Some Americans viewed the sudden expansion of government power as a blow to the principles fought for during the Revolution, and worried about a government quick to pull the trigger on legitimate freedom of assembly and protest. The author of the Declaration of Independence, Thomas Jefferson, attacked the excise tax as an “infernal tax” and said that the “conduct of the ‘rebels’ was no worse than riotous.” He and many others called for an elimination or reduction of the hated tax.
From the scattered protests of leaders like Jefferson and others, a new party was formed to oppose the administration. Panicked Federalists, sensing the rise in support for “Republican” opposition, started to become more repressive in their tactics. Federalists passed the Alien and Sedition Acts in 1798 under President John Adams in response to the Republican protest during the short “Quasi War” with France, which severely curtailed civil liberties. The acts targeted Jefferson’s supporters. The political storm was growing, and Jefferson and Madison wrote the Virginia and Kentucky Resolutions, calling out the laws as unconstitutional and repressive.
The Resolutions became a political platform for the new party, and a massive wave of supporters was swept into office in 1798. That year’s election became known as the “Revolution of ‘98” and marked a major change in American politics. Jefferson was elected president in 1800 and he appointed Albert Gallatin, who had spoken up for the rights of the western farmers, as his treasury secretary. By tapping into these “patriot” societies of the time, he was able to politically establish a political counterbalance to the Federalist Party.
Although the political parties of that time have disappeared, they have set up the continuing philosophical differences of the two parties of today – one calling for more federal control, and one calling for more state and local control.
Are the Militias a Real Threat?
Given the size of the US military, it seems that the militia movement would be little threat to the US government. However, it must be remembered that the US military has been in Afghanistan for nearly a generation and still has not won.
Although the military has better equipment, the militia and its supporters have the US military vastly outnumbered and can field more firearms.
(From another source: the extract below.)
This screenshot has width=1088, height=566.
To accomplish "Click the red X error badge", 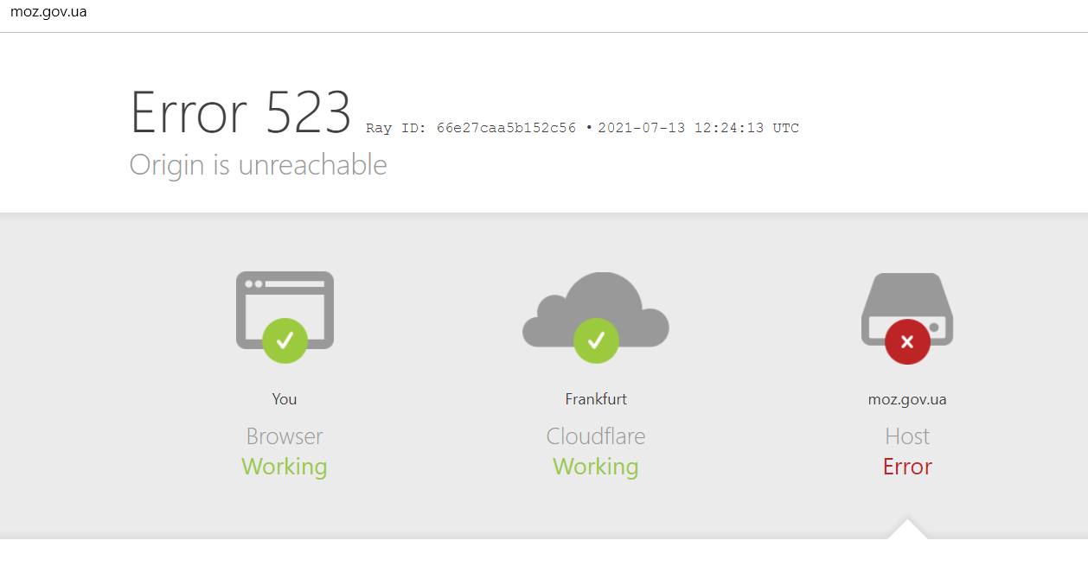I will coord(907,341).
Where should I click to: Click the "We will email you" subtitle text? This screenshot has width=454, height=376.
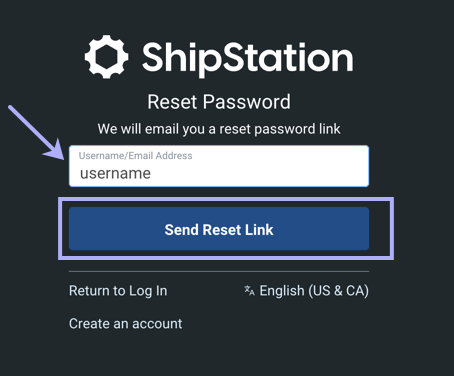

In fact, there are more hunters out on the first day of deer hunting in Pennsylvania than are in the American Army. Although the militia does not have machine guns, many firearms experts say semi automatic firearms are more accurate and use less ammunition.
The problem that the US Army faces is that they cannot be everywhere. Most of their assets would be used to protect vital government installations like military bases and Washington DC.
Local police are also limited, as is being seen in the current protests. If the police can’t handle the rocks that are being thrown at them, they will be hard pressed to handle militias with training and experience from Afghanistan and Iraq.
At this point in time, the militia is in a reactive mode. A study of militia websites seems to confirm that militias are gearing up for a potential civil war. Others are guarding communities or memorials. Others are advancing their training. However, they all seem to be prepared for the worse – a second American Revolution.
If that is true, they are emulating the words of the commander of the Lexington militia, Captain John Parker, on April 19, 1775. According to accounts, he said, “Stand your ground; don’t fire unless fired upon, but if they mean to have a war, let it begin here.”